● **DIRECTIONS FOR THIS TASK**: Please copy the listing lines starting with the line containing "Screen dimensions: 1264x690" and going on through the line containing "Switch to the 投注记录 tab", substituting "Go to" for "Switch to" and leaving everything else unchanged.

------ RECORD LIST ------

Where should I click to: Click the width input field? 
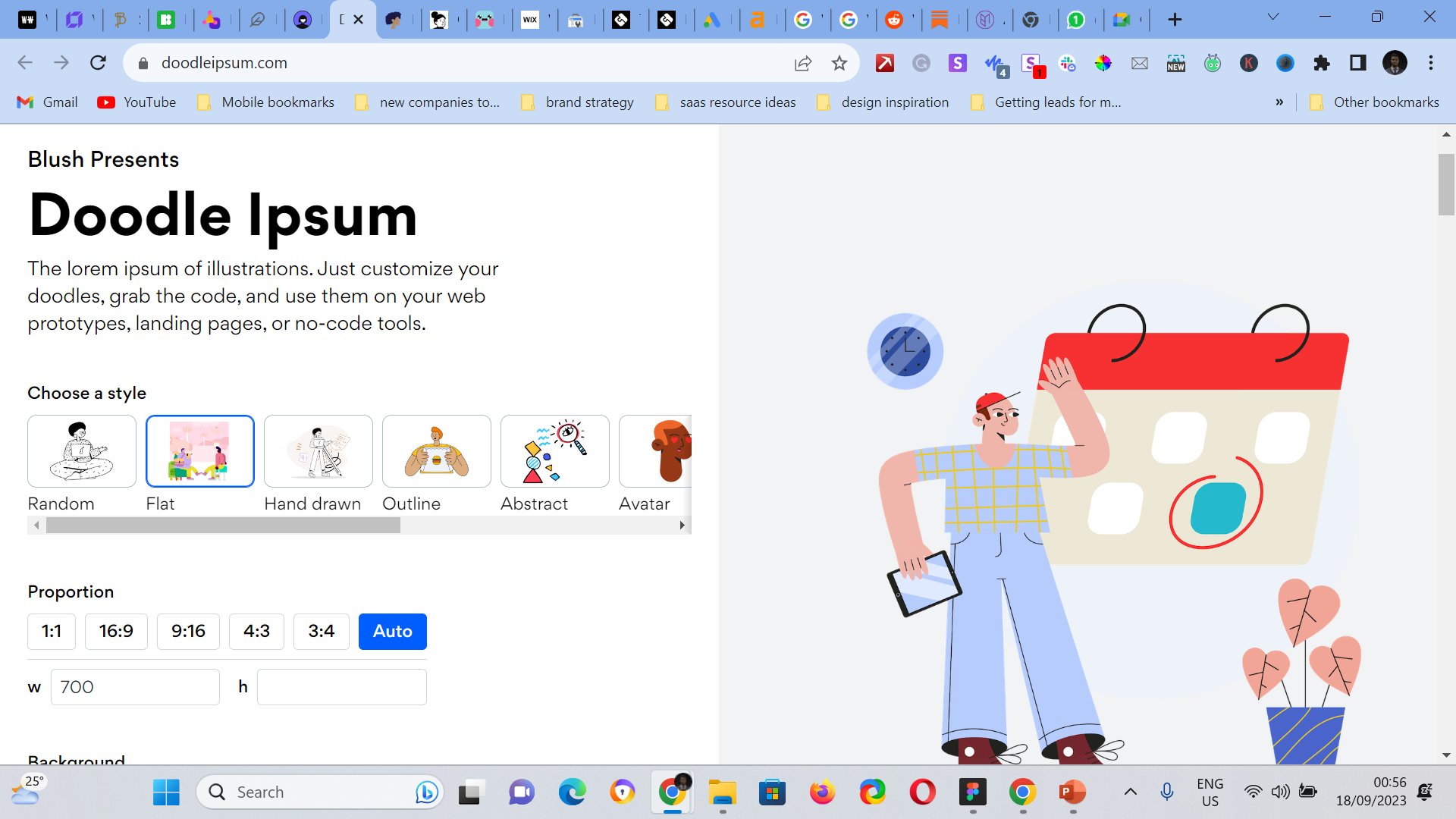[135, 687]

------
------ RECORD LIST ------

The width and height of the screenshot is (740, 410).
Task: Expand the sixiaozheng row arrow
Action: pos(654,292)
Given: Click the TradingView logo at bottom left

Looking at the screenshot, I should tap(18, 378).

------
------ RECORD LIST ------

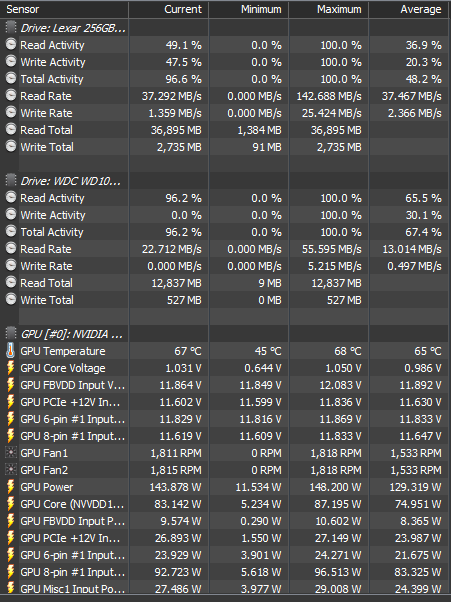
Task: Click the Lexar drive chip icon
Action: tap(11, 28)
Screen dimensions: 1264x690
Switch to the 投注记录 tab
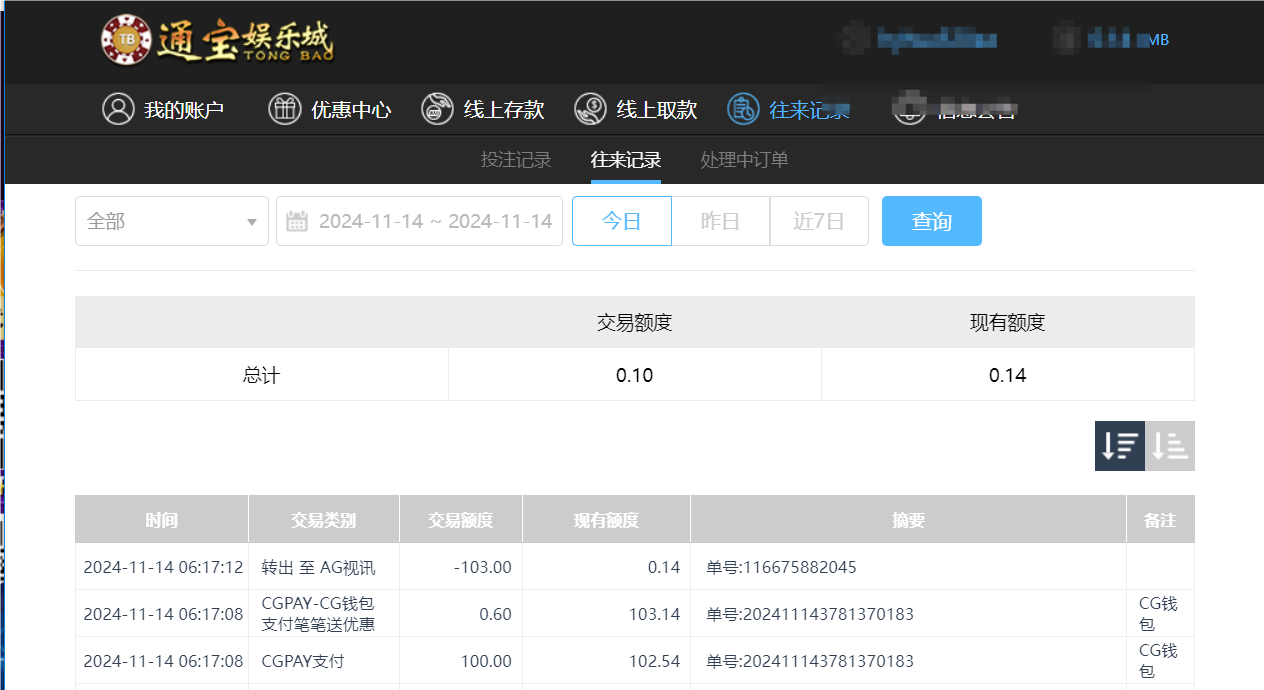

------

● **REPLY**:
Screen dimensions: 1264x690
Go to the 投注记录 tab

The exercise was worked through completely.